Reading text —
################

THE AGE OF CHRIST, 1302. The Age of Christ, one thousand three hundred two.
Stephen O'Bragan, Archbishop of Cashel died.
Miles, Bishop of Limerick, grandson of the Leinster Earl, and the Bishop of Cork, died. The latter had been a monk before he was consecrated Bishop.
Donnell Roe Mac Carthy, Lord of Desmond; Donn Carragh Maguire, the first lord of the Sil-Uidhir in Fermanagh; and Rory, the son of Donnell O'Hara, heir-presumptive to the lordship of Leyny, died.
A great depredation was committed by Hugh, son of Cathal, in Magh g-Ceidne, upon Teige, son of Brian, and Sitric, son of Cairneach Mac Clancy.
THE AGE OF CHRIST, 1303. The Age of Christ, one thousand three hundred three.
Melaghlin Mac Brian, Bishop of Elphin, died; and Donough O'Flanagan took the bishopric after him.
Turlough, the son of Donnell Oge O'Donnell, usually called Turlough of Cnoc-an-Madhma, Lord of Tirconnell, a warlike tower of protection in battle, and the Cuchullin of the Clann-Daly in valour, was slain by his brother, Hugh, son of Donnell Oge, after a long war, during which much of their country was spoiled between them in every direction; and great numbers of the Kinel-Owen, of the chiefs of the English of the North, and of the Kinel-Connell themselves, were slaughtered along with him. Among these were Murtough Mac Clancy, Chief of Dartry; Donn O'Kane, Lord of Firnacreeva and Kienaghta; Donough Mac Menman, and Hugh Mac Menman; two grandsons of the Ferleighin Lector O'Donnell; Niall, son of Niall O'Boyle, heir presumptive to the Three Tuathas; Mac Hugossa, his son, and brother; Adam Sandal; and many others, as well English as Irish. After this, Hugh, son of Donnell Oge, enjoyed the lordship of Tirconnell in happiness and prosperity as long as he lived.

################

Data excerpts —
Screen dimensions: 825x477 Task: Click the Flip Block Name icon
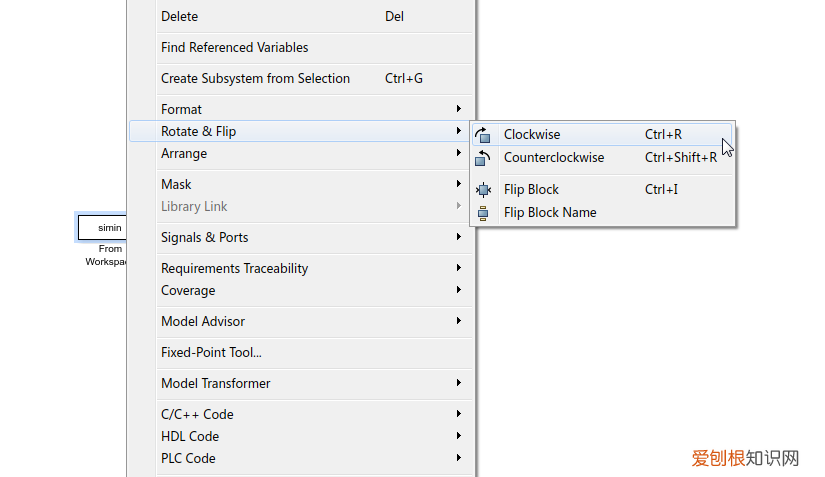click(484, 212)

################

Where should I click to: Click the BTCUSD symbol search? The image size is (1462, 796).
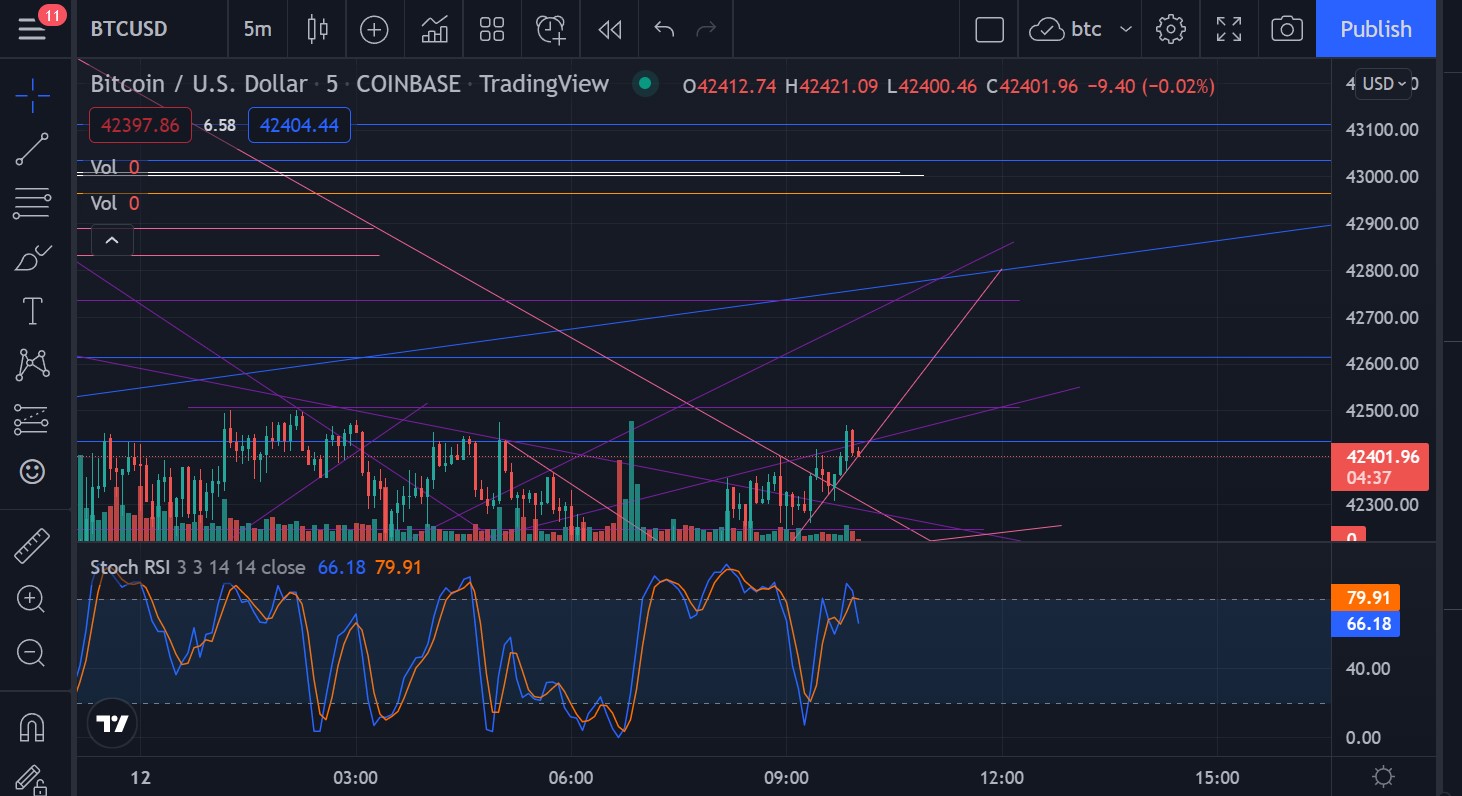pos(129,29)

################

What is expected — Write out the annals passage starting at "Stephen O'Bragan, Archbishop" and ending at "of Leyny, died.", swapping "Lord of Desmond" for "King of Desmond".

The completed task —
Stephen O'Bragan, Archbishop of Cashel died.
Miles, Bishop of Limerick, grandson of the Leinster Earl, and the Bishop of Cork, died. The latter had been a monk before he was consecrated Bishop.
Donnell Roe Mac Carthy, King of Desmond; Donn Carragh Maguire, the first lord of the Sil-Uidhir in Fermanagh; and Rory, the son of Donnell O'Hara, heir-presumptive to the lordship of Leyny, died.